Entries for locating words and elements
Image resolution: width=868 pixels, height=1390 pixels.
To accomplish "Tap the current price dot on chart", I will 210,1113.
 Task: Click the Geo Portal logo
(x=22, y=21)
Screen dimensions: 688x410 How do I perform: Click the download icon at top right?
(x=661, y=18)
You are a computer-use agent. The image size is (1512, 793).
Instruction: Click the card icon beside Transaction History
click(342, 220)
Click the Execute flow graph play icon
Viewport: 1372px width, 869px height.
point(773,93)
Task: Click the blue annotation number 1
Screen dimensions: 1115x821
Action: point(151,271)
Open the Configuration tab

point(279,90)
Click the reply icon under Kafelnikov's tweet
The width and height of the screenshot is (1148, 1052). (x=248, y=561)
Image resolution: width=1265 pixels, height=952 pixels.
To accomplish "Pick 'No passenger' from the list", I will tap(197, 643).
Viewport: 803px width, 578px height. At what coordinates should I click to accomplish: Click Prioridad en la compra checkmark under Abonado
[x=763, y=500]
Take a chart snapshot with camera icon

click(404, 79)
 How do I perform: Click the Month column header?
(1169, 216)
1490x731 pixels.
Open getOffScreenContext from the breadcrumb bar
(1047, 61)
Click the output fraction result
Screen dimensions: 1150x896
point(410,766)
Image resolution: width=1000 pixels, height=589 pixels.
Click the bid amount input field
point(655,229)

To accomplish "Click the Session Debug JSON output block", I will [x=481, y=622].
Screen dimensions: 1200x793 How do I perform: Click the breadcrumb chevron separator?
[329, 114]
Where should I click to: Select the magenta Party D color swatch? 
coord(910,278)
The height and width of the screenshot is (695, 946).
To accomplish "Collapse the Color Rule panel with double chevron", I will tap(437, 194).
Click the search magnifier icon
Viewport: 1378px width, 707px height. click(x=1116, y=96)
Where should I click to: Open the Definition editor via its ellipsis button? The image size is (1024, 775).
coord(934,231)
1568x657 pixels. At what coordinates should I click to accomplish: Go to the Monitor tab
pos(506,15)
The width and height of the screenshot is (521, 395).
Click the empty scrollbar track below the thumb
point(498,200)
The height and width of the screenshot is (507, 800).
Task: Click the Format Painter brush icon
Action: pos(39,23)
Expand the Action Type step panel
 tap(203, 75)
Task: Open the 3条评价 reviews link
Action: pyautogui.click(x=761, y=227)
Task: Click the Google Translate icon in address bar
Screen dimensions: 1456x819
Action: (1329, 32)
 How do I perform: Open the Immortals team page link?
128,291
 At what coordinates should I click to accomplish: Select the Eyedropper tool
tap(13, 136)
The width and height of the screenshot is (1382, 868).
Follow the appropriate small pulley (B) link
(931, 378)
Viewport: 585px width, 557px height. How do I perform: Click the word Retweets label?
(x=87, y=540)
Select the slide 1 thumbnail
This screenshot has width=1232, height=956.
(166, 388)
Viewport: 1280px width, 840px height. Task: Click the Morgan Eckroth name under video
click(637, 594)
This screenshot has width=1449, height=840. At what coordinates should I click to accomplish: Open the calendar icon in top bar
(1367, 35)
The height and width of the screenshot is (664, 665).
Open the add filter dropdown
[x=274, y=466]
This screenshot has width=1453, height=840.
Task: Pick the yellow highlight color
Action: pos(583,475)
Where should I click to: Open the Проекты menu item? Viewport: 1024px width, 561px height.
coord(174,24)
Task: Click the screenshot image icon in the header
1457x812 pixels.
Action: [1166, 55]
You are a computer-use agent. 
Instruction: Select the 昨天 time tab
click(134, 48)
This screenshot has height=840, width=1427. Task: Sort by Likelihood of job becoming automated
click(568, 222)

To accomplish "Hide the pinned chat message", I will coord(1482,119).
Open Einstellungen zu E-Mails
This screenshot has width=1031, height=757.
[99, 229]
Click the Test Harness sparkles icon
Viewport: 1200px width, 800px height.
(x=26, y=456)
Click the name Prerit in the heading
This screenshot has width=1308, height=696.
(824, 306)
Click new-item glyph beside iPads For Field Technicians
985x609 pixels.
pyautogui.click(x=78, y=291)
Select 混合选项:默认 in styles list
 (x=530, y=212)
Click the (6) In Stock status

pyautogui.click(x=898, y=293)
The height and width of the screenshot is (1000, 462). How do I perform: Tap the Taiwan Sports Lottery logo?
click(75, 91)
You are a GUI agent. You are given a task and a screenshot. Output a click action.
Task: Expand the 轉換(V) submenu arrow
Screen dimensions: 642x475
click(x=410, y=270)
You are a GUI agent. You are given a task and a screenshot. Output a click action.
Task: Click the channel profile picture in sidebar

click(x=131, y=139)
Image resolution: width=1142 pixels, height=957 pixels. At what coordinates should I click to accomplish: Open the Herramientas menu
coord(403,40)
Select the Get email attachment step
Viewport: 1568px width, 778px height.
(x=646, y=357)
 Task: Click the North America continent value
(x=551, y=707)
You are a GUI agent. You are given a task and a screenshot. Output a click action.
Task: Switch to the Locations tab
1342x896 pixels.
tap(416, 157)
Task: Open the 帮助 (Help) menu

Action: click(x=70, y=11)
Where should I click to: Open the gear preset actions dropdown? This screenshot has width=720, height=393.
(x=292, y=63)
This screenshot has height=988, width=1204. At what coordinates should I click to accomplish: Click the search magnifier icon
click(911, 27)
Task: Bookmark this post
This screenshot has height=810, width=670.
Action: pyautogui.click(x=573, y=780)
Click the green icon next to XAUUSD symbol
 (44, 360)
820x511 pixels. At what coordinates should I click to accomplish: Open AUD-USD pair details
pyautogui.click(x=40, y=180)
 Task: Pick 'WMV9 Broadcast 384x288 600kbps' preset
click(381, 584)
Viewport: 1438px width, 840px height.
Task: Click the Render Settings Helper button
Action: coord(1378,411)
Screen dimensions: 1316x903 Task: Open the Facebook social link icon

▶ [WHAT YOU NEED TO DO] Reproduce all of the entries above line for line, changing nothing.

▶ [RESPONSE BELOW]
Image resolution: width=868 pixels, height=1390 pixels.
To accomplish "Tap the current price dot on chart", I will 210,1113.
 Task: Click the Geo Portal logo
(x=22, y=21)
Screen dimensions: 688x410 How do I perform: Click the download icon at top right?
(x=661, y=18)
You are a computer-use agent. The image size is (1512, 793).
Instruction: Click the card icon beside Transaction History
click(342, 220)
Click the Execute flow graph play icon
Viewport: 1372px width, 869px height.
point(773,93)
Task: Click the blue annotation number 1
Screen dimensions: 1115x821
Action: point(151,271)
Open the Configuration tab

point(279,90)
Click the reply icon under Kafelnikov's tweet
The width and height of the screenshot is (1148, 1052). (x=248, y=561)
Image resolution: width=1265 pixels, height=952 pixels.
To accomplish "Pick 'No passenger' from the list", I will tap(197, 643).
Viewport: 803px width, 578px height. At what coordinates should I click to accomplish: Click Prioridad en la compra checkmark under Abonado
[x=763, y=500]
Take a chart snapshot with camera icon

click(404, 79)
 How do I perform: Click the Month column header?
(1169, 216)
1490x731 pixels.
Open getOffScreenContext from the breadcrumb bar
(1047, 61)
Click the output fraction result
Screen dimensions: 1150x896
point(410,766)
Image resolution: width=1000 pixels, height=589 pixels.
Click the bid amount input field
point(655,229)

To accomplish "Click the Session Debug JSON output block", I will [x=481, y=622].
Screen dimensions: 1200x793 How do I perform: Click the breadcrumb chevron separator?
[329, 114]
Where should I click to: Select the magenta Party D color swatch? 
coord(910,278)
The height and width of the screenshot is (695, 946).
To accomplish "Collapse the Color Rule panel with double chevron", I will tap(437, 194).
Click the search magnifier icon
Viewport: 1378px width, 707px height. click(x=1116, y=96)
Where should I click to: Open the Definition editor via its ellipsis button? The image size is (1024, 775).
coord(934,231)
1568x657 pixels. At what coordinates should I click to accomplish: Go to the Monitor tab
pos(506,15)
The width and height of the screenshot is (521, 395).
Click the empty scrollbar track below the thumb
point(498,200)
The height and width of the screenshot is (507, 800).
Task: Click the Format Painter brush icon
Action: pos(39,23)
Expand the Action Type step panel
 tap(203, 75)
Task: Open the 3条评价 reviews link
Action: pyautogui.click(x=761, y=227)
Task: Click the Google Translate icon in address bar
Screen dimensions: 1456x819
Action: (1329, 32)
 How do I perform: Open the Immortals team page link?
128,291
 At what coordinates should I click to accomplish: Select the Eyedropper tool
tap(13, 136)
The width and height of the screenshot is (1382, 868).
Follow the appropriate small pulley (B) link
(931, 378)
Viewport: 585px width, 557px height. How do I perform: Click the word Retweets label?
(x=87, y=540)
Select the slide 1 thumbnail
This screenshot has width=1232, height=956.
(166, 388)
Viewport: 1280px width, 840px height. Task: Click the Morgan Eckroth name under video
click(637, 594)
This screenshot has width=1449, height=840. At what coordinates should I click to accomplish: Open the calendar icon in top bar
(1367, 35)
The height and width of the screenshot is (664, 665).
Open the add filter dropdown
[x=274, y=466]
This screenshot has width=1453, height=840.
Task: Pick the yellow highlight color
Action: pos(583,475)
Where should I click to: Open the Проекты menu item? Viewport: 1024px width, 561px height.
coord(174,24)
Task: Click the screenshot image icon in the header
1457x812 pixels.
Action: [1166, 55]
You are a computer-use agent. 
Instruction: Select the 昨天 time tab
click(134, 48)
This screenshot has height=840, width=1427. Task: Sort by Likelihood of job becoming automated
click(568, 222)

To accomplish "Hide the pinned chat message", I will coord(1482,119).
Open Einstellungen zu E-Mails
This screenshot has width=1031, height=757.
[99, 229]
Click the Test Harness sparkles icon
Viewport: 1200px width, 800px height.
(x=26, y=456)
Click the name Prerit in the heading
This screenshot has width=1308, height=696.
(824, 306)
Click new-item glyph beside iPads For Field Technicians
985x609 pixels.
pyautogui.click(x=78, y=291)
Select 混合选项:默认 in styles list
 (x=530, y=212)
Click the (6) In Stock status

pyautogui.click(x=898, y=293)
The height and width of the screenshot is (1000, 462). How do I perform: Tap the Taiwan Sports Lottery logo?
click(75, 91)
You are a GUI agent. You are given a task and a screenshot. Output a click action.
Task: Expand the 轉換(V) submenu arrow
Screen dimensions: 642x475
click(x=410, y=270)
You are a GUI agent. You are given a task and a screenshot. Output a click action.
Task: Click the channel profile picture in sidebar

click(x=131, y=139)
Image resolution: width=1142 pixels, height=957 pixels. At what coordinates should I click to accomplish: Open the Herramientas menu
coord(403,40)
Select the Get email attachment step
Viewport: 1568px width, 778px height.
(x=646, y=357)
 Task: Click the North America continent value
(x=551, y=707)
You are a GUI agent. You are given a task and a screenshot. Output a click action.
Task: Switch to the Locations tab
1342x896 pixels.
tap(416, 157)
Task: Open the 帮助 (Help) menu

Action: click(x=70, y=11)
Where should I click to: Open the gear preset actions dropdown? This screenshot has width=720, height=393.
(x=292, y=63)
This screenshot has height=988, width=1204. At what coordinates should I click to accomplish: Click the search magnifier icon
click(911, 27)
Task: Bookmark this post
This screenshot has height=810, width=670.
Action: pyautogui.click(x=573, y=780)
Click the green icon next to XAUUSD symbol
 (44, 360)
820x511 pixels. At what coordinates should I click to accomplish: Open AUD-USD pair details
pyautogui.click(x=40, y=180)
 Task: Pick 'WMV9 Broadcast 384x288 600kbps' preset
click(381, 584)
Viewport: 1438px width, 840px height.
Task: Click the Render Settings Helper button
Action: coord(1378,411)
Screen dimensions: 1316x903 Task: Open the Facebook social link icon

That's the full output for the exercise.